+++ Records supplied +++
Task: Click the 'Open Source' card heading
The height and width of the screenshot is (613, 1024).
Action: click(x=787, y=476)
+++
+++ Records supplied +++
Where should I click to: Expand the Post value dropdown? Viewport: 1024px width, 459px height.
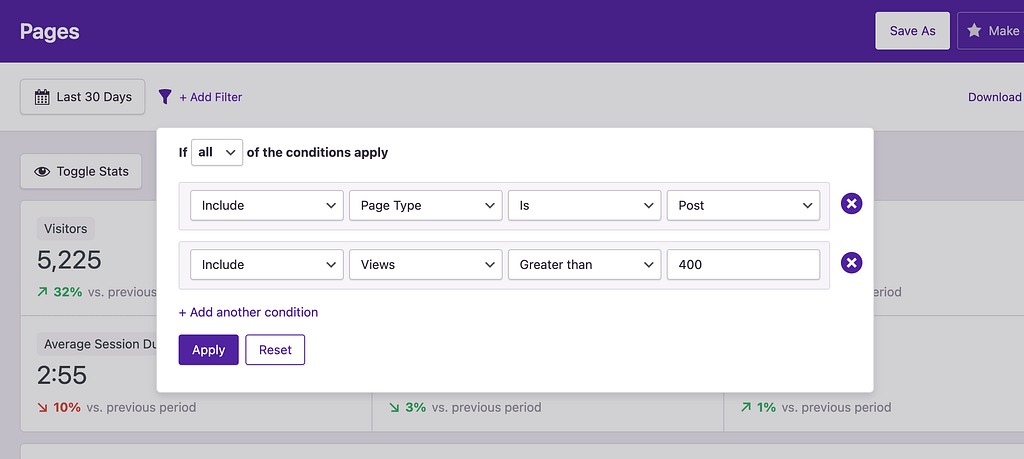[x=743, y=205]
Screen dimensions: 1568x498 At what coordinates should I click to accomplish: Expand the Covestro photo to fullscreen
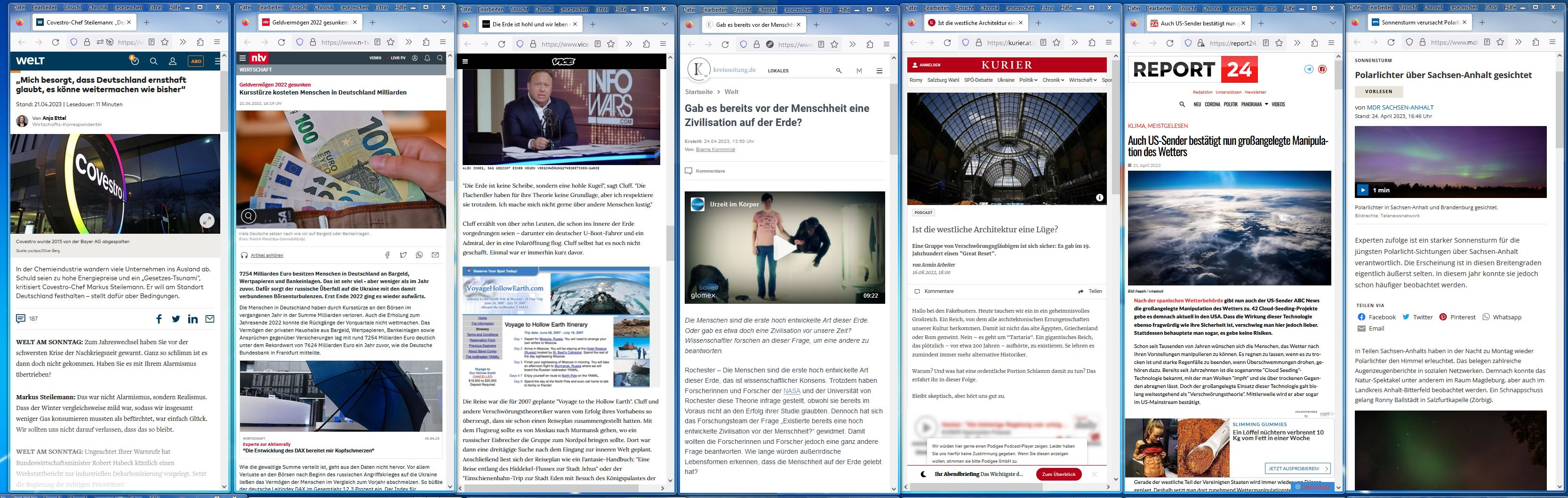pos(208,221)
+++
+++ Records supplied +++
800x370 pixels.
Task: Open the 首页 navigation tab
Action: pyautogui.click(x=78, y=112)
+++
### Problem statement
Reproduce the lines word for word, starting at the line that contains "Task: Click the 'Open Source' card heading" and ending at the line that contains "Action: click(x=787, y=476)", including both of them.

### Task response
Task: Click the 'Open Source' card heading
The height and width of the screenshot is (613, 1024).
Action: click(x=787, y=476)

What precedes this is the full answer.